Уже усаживаясь, он совсем тихо сказал:
— Берите землю все, кто имеет на то право. Я же все равно без земли останусь, потому как нет меня в списке…
— Дадим, дадим и тебе, Николай, — сказал Афанас. — Ведь списки-то люди составляют, не можем же мы забыть человека!
— Мне только мой Дулгалах! — крикнул вдруг Егордан. — Других земель мне не надо!
— Дулгалах я тебе еще осенью отдал, Егордан, — подал голос Федор Веселов.
— Вот как ты «отдал»! — и Егордан протянул в сторону Федора кукиш. — Это ты, собака, тогда разнюхал, что скоро наши придут, а к зиме обратно потребовал: думал, что наших зимой не будет. А они, вот они!
— Кукиш, наверное, показывает, — вслух соображает Федор.
— Верно! Угадал! — подтвердило несколько голосов.
— Кукиш показывает и собакой обзывает, а ведь собрание для всех радостное, — печалился Федор.
— Радость, да не твоя… — не унимался Егордан.
Долго шумел торжествующий народ. Люди выступали и, забывая о том, что они «держат речь», начинали с кем-нибудь спорить. А то вдруг кто-нибудь вскакивал, грозил кому-то кулаком и, перебивая очередного оратора, занимал его место. Из общего гула вырывались отдельные слова: «Землю!.. Народ… Ленин…»

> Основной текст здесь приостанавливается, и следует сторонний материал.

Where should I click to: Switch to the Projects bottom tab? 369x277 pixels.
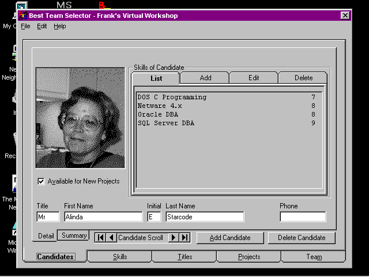coord(249,257)
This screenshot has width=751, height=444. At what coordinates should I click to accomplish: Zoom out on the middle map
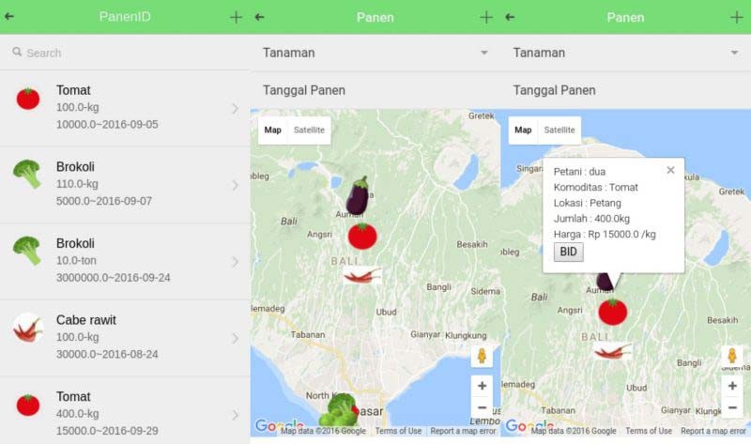pos(482,408)
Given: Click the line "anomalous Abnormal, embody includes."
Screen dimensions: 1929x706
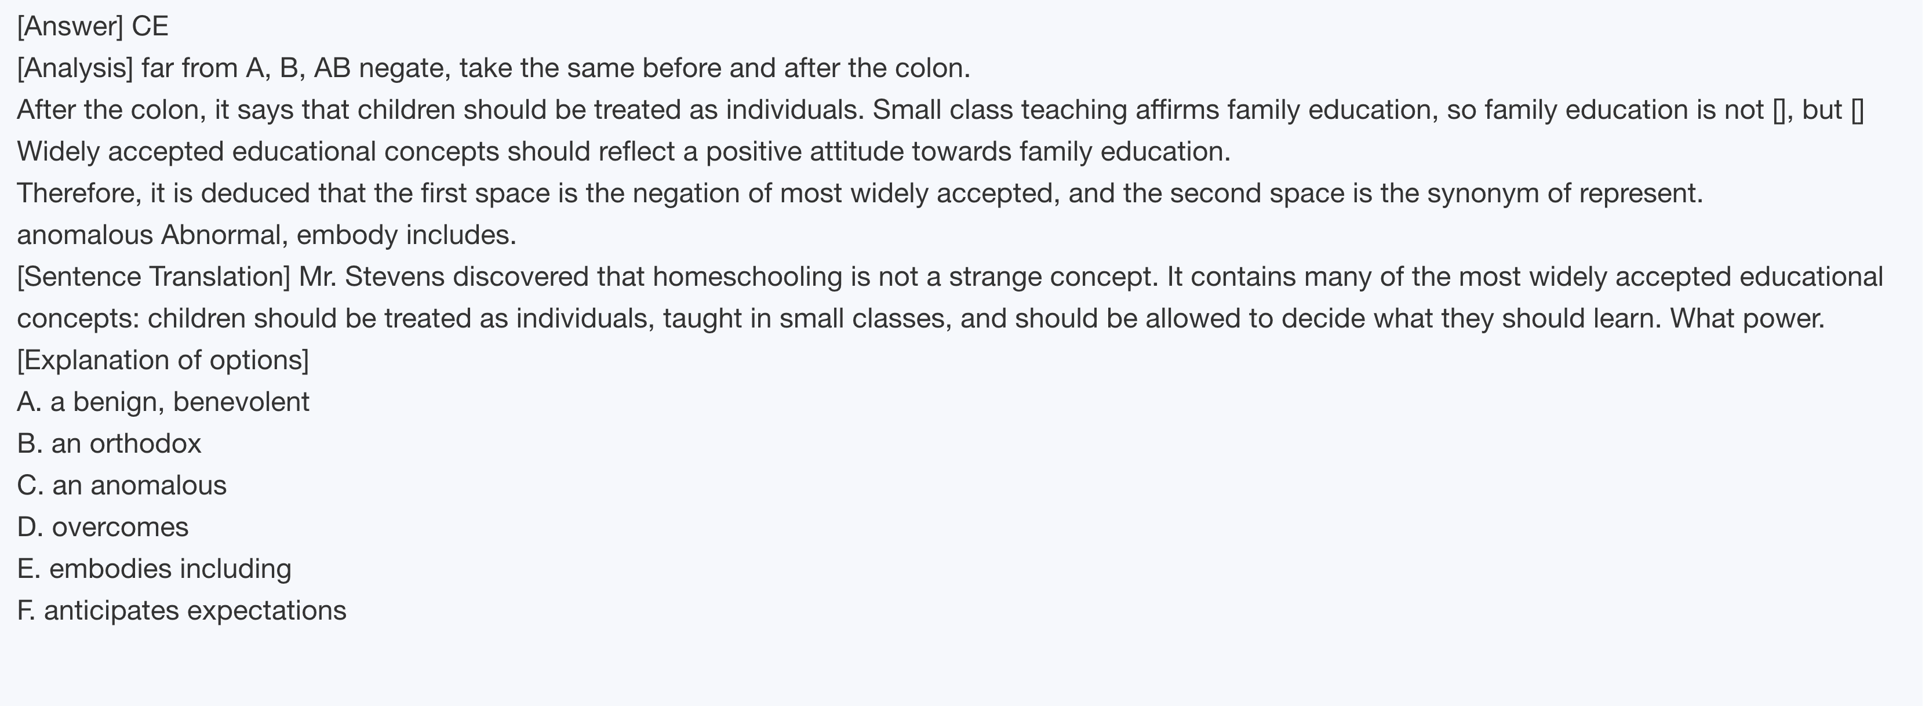Looking at the screenshot, I should (x=267, y=236).
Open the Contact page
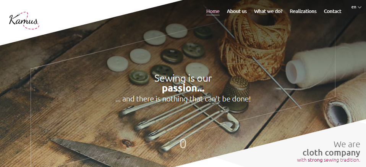 click(332, 11)
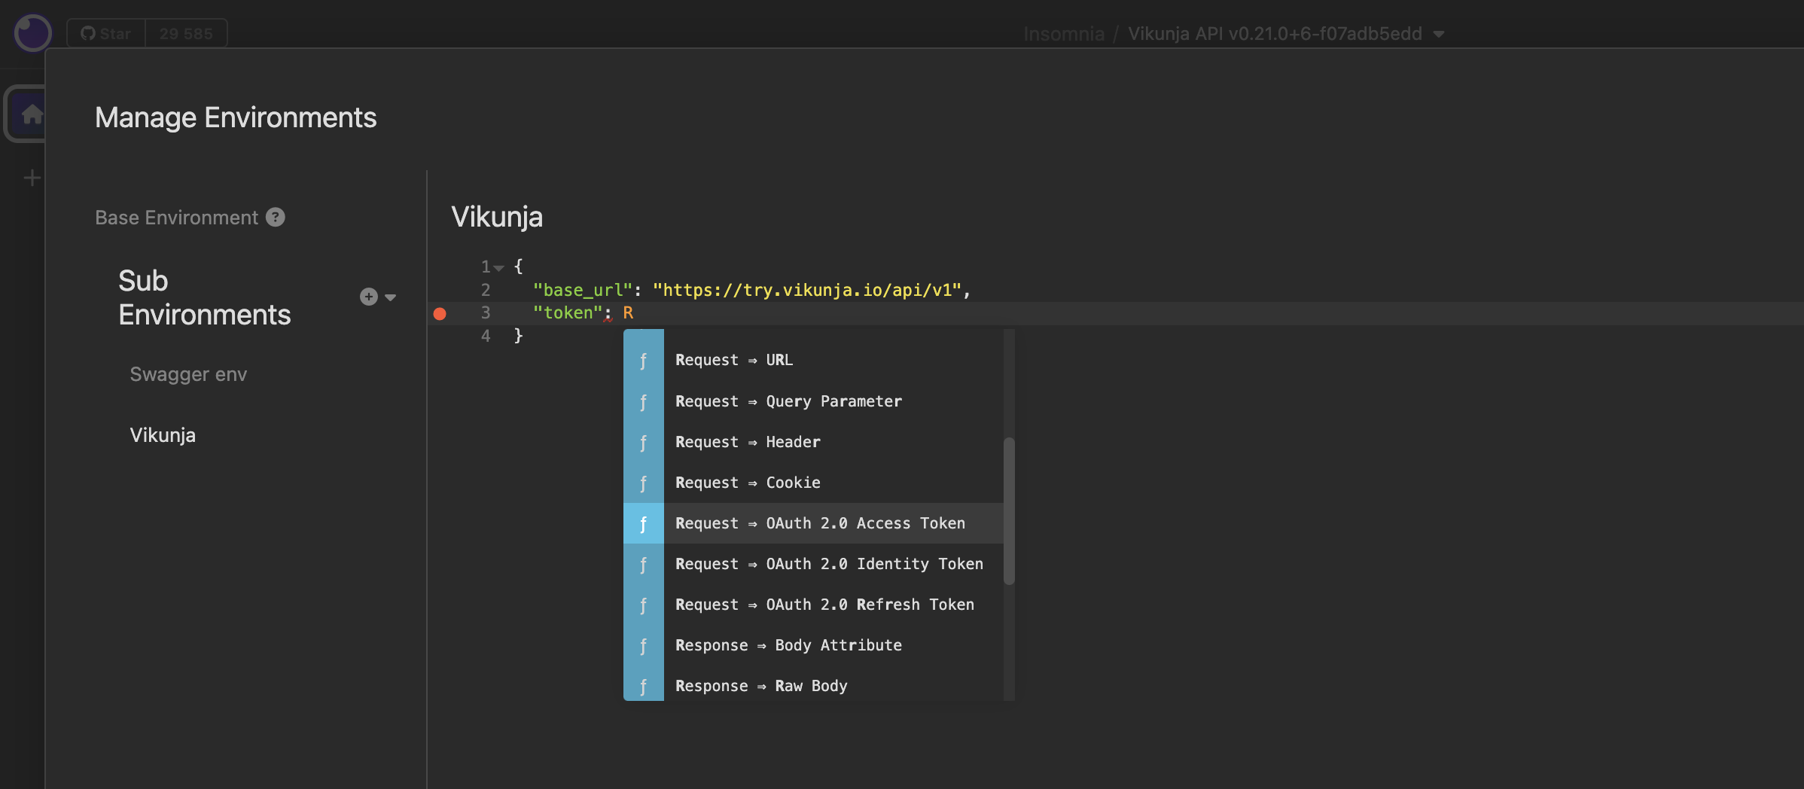Screen dimensions: 1804x789
Task: Open Base Environment
Action: [176, 218]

Только к ночи был разрешен вопрос о земле: постановили перед сенокосом выбрать земельных уполномоченных, которые определят количество и категории «ведомственных»[36]
земель по всему наслегу. А тогда уже можно будет правильно распределить землю по душам.Быстро выбрали наслежный ревком во главе с Афанасом. В ревком вошли Найын, Эрдэлир и другие бедняки. Секретарем избрали Луку Губастого, несмотря на то, что Найын отчаянно кричал:
— Не надо нам Луку, пьяницу и байского сынка!..
Но тут раздумывать не пришлось: грамотный.
…Испокон веков тихий, отдаленный наслег заволновался, зашумел, словно река в половодье.
Гнет богачей, проценты, тяжкая кабала — все это оказалось не божеским решением и не жребием, от века павшим на землю. Все это можно было уничтожить дружными усилиями трудового народа.
Накопившиеся в сердцах обиды и горечь вспыхнули пламенем гнева.
По наслегу поползли различные слухи. Говорили, что члены улусного ревкома обыскивают дома и находят спрятанное добро и оружие. Стали поговаривать, что Афанас Матвеев тоже имеет разрешение на обыск талбинских баев. Секретарь наслежного ревкома Лука носился из края в край наслега, грозил тюрьмой и расстрелом всем, кто шептался об обысках и арестах богачей.